What the task asks: Reproduce the lines of the material below verbatim, starting with the line that contains "has height=545, width=778." and going on through the line that contains "Looking at the screenshot, I should point(51,329).", and output nothing else.

Items:
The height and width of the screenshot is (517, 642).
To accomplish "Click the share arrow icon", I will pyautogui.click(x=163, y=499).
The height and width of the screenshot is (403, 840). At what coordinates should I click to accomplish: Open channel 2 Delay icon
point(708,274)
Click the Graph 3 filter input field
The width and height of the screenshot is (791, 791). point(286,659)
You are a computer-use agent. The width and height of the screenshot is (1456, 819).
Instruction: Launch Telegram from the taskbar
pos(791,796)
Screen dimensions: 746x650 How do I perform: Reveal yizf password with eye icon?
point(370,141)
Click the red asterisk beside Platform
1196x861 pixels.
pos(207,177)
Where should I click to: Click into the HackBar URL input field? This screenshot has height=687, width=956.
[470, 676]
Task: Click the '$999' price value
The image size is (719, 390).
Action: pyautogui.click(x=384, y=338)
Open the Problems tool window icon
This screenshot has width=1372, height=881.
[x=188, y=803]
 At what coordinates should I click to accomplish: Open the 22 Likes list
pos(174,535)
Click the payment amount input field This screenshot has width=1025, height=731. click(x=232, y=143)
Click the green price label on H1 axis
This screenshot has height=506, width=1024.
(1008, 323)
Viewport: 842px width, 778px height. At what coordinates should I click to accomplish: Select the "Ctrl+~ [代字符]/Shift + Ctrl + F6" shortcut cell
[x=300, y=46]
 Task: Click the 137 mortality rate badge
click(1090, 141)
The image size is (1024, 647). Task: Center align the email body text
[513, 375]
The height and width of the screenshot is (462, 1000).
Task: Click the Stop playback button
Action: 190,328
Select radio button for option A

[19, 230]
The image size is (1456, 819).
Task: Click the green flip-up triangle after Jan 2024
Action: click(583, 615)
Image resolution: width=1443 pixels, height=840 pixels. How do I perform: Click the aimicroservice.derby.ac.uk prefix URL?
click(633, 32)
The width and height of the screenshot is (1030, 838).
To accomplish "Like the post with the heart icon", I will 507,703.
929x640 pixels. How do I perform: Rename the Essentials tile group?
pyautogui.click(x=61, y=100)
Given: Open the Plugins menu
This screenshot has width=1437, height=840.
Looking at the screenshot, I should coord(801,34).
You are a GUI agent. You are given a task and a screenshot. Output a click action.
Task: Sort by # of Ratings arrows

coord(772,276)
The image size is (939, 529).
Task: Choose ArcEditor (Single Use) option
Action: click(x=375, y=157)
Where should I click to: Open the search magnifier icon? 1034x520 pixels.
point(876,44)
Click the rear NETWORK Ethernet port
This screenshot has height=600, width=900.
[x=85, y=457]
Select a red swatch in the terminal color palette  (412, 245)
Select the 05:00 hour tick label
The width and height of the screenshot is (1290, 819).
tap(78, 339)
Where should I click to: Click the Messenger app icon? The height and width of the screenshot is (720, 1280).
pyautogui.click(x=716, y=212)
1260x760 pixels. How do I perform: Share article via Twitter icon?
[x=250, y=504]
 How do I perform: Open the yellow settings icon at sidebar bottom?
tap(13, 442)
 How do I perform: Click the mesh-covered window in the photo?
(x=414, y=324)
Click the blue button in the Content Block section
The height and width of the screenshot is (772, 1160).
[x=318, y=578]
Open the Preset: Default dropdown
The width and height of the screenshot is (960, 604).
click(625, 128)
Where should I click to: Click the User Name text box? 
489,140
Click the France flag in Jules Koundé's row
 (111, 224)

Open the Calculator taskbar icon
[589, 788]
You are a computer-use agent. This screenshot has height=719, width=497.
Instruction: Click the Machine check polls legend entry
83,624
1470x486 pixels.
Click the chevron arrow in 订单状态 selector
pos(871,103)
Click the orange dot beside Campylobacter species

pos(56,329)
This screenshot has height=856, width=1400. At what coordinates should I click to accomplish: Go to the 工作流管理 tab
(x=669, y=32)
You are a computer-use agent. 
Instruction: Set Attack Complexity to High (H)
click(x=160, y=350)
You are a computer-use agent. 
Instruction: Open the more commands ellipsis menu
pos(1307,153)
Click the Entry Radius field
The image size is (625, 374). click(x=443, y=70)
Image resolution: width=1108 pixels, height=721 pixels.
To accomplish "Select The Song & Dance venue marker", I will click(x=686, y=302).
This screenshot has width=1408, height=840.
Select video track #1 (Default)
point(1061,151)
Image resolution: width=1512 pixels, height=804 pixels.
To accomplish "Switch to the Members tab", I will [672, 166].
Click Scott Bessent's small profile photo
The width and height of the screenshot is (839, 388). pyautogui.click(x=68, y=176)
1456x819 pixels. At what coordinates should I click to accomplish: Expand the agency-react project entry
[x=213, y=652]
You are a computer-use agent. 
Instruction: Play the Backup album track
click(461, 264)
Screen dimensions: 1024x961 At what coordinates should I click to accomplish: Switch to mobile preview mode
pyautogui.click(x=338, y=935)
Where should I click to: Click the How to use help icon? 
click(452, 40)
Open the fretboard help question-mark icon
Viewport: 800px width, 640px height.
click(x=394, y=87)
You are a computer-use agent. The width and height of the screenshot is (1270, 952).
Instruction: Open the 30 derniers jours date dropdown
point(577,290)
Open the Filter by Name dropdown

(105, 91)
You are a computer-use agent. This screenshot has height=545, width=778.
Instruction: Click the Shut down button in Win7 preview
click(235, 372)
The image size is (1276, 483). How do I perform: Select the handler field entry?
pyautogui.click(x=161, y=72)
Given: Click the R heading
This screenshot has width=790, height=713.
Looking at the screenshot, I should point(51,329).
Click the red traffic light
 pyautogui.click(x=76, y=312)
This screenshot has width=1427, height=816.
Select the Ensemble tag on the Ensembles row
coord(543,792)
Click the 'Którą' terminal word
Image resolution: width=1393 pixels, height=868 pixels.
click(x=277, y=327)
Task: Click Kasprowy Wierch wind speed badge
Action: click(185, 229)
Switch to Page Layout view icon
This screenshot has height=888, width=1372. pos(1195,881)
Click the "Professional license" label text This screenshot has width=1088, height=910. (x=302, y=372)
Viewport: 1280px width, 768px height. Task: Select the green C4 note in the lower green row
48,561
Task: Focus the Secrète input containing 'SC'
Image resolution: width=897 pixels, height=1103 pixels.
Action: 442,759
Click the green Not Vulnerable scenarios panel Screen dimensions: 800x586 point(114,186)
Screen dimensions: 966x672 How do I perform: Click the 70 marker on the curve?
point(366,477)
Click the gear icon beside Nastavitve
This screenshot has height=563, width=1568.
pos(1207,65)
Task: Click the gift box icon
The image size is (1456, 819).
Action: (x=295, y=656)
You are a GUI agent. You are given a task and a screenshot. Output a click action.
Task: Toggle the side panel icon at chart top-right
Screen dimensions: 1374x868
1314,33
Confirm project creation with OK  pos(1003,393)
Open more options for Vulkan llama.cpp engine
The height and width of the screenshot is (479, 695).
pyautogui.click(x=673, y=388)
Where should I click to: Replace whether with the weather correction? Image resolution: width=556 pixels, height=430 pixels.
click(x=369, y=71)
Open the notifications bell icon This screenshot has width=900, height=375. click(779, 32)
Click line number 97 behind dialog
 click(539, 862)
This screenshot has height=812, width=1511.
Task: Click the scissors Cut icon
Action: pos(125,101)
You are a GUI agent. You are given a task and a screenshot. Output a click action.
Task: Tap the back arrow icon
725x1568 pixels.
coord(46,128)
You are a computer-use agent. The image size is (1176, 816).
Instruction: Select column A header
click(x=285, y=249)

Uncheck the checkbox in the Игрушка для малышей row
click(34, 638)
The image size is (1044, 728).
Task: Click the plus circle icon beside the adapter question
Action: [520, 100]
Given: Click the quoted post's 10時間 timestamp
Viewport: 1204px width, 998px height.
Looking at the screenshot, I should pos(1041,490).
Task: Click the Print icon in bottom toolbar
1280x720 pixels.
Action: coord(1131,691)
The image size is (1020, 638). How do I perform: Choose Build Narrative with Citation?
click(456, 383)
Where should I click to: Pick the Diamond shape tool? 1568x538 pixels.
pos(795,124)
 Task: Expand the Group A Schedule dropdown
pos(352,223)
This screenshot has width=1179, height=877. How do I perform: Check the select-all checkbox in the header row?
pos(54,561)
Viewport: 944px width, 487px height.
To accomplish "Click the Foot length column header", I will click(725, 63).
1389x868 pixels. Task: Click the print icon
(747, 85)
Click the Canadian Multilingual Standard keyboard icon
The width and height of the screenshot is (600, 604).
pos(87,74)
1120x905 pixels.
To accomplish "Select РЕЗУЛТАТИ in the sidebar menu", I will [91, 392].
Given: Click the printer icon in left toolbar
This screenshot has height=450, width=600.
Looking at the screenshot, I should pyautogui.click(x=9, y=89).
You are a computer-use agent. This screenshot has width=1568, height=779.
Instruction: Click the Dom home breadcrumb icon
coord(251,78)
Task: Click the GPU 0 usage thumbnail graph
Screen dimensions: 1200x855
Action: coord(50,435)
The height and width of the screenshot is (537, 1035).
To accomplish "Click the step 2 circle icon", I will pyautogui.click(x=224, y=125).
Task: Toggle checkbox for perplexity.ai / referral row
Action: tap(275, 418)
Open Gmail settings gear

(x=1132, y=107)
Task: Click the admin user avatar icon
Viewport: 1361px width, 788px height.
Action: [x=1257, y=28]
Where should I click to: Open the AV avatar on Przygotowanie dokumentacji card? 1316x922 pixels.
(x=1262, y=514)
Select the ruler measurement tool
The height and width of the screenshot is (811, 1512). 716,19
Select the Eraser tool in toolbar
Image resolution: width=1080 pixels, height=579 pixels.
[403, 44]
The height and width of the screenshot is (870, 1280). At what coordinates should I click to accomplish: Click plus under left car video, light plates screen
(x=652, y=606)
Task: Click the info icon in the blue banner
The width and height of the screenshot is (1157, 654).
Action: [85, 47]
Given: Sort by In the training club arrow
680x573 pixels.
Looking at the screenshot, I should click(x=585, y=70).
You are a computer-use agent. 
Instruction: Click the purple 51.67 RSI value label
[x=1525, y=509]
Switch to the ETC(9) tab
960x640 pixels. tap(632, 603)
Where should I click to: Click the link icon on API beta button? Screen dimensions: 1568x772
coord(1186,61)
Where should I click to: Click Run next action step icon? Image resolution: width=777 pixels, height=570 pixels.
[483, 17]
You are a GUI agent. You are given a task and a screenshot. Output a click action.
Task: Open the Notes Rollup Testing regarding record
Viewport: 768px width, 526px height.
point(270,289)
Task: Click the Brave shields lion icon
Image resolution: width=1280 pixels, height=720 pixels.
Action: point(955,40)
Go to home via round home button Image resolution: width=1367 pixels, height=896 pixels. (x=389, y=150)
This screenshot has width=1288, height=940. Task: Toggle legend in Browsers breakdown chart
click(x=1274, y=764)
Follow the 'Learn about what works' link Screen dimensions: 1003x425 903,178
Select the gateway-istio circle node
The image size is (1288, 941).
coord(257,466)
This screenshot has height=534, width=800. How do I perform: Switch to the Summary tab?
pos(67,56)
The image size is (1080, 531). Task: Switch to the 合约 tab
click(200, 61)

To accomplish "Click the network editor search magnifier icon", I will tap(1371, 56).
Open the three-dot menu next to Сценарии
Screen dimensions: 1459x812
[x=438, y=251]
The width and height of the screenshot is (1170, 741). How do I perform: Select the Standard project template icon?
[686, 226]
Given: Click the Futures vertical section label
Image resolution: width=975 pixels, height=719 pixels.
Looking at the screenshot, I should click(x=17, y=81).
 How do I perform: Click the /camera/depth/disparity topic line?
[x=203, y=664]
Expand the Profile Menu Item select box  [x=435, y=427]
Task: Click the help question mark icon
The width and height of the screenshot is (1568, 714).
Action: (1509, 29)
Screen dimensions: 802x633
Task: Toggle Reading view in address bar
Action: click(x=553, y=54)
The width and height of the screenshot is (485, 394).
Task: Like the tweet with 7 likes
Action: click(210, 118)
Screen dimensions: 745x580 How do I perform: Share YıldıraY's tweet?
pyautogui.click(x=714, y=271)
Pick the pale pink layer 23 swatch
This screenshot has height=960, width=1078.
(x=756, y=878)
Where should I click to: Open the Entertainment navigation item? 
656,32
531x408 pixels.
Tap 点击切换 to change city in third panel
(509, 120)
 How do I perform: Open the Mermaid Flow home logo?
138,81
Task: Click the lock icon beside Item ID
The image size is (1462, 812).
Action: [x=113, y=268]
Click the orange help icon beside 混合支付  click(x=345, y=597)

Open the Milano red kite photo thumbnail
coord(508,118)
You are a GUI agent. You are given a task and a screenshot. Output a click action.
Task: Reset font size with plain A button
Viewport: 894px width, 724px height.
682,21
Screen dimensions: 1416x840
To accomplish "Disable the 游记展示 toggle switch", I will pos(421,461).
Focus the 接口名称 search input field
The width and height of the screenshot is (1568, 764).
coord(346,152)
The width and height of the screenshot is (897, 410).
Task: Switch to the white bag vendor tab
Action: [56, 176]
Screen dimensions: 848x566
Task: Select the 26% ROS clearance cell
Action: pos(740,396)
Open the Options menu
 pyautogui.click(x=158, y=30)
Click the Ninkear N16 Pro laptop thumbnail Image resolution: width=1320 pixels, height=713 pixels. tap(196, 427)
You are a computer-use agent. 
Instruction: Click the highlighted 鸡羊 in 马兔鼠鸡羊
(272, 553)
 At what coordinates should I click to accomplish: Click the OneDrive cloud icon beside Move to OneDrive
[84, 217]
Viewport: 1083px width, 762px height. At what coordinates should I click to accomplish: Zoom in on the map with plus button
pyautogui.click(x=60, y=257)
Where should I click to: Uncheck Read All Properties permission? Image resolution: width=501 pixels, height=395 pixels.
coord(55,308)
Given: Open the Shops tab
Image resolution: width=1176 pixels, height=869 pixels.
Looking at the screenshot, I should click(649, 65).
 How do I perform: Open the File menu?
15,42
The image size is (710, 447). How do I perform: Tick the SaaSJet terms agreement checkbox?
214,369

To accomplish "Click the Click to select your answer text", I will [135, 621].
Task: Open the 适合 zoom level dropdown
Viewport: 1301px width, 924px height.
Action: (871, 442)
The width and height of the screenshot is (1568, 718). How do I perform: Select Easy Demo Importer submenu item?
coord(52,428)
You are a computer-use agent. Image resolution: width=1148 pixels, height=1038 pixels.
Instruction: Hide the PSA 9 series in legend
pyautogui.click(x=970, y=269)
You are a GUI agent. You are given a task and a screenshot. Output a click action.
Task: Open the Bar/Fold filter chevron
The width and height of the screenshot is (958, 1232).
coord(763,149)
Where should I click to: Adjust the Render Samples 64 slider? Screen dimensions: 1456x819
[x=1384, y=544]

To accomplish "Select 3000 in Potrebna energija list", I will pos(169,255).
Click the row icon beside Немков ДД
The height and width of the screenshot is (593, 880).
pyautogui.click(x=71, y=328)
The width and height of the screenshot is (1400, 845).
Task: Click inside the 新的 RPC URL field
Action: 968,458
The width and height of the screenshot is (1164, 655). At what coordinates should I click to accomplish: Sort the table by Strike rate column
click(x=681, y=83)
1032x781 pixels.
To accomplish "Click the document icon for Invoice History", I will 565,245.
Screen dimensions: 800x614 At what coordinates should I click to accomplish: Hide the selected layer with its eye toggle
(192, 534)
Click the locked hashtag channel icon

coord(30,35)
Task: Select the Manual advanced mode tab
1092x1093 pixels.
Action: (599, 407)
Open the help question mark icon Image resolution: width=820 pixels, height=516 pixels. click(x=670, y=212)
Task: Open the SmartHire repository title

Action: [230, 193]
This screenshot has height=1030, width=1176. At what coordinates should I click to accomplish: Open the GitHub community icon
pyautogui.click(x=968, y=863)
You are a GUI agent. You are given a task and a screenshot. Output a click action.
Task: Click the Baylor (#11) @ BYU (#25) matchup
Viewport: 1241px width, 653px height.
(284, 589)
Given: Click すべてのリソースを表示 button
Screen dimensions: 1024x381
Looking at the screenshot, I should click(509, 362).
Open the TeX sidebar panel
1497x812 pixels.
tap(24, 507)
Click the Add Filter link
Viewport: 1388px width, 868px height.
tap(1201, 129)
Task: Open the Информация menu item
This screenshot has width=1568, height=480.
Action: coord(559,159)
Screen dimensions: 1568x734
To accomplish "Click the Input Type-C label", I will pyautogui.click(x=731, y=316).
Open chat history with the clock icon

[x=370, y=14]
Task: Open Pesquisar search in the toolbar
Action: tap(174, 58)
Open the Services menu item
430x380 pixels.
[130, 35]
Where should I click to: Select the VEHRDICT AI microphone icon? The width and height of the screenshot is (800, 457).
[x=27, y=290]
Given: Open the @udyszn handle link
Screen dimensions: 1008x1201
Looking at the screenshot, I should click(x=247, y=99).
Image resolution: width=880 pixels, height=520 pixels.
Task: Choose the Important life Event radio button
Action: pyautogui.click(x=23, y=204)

Answer to the exercise:
You are a computer-use agent. This screenshot has height=545, width=778.
Instruction: Click the Shut down button in Win7 preview
click(235, 372)
The image size is (1276, 483). How do I perform: Select the handler field entry?
pyautogui.click(x=161, y=72)
Given: Click the R heading
This screenshot has width=790, height=713.
Looking at the screenshot, I should point(51,329).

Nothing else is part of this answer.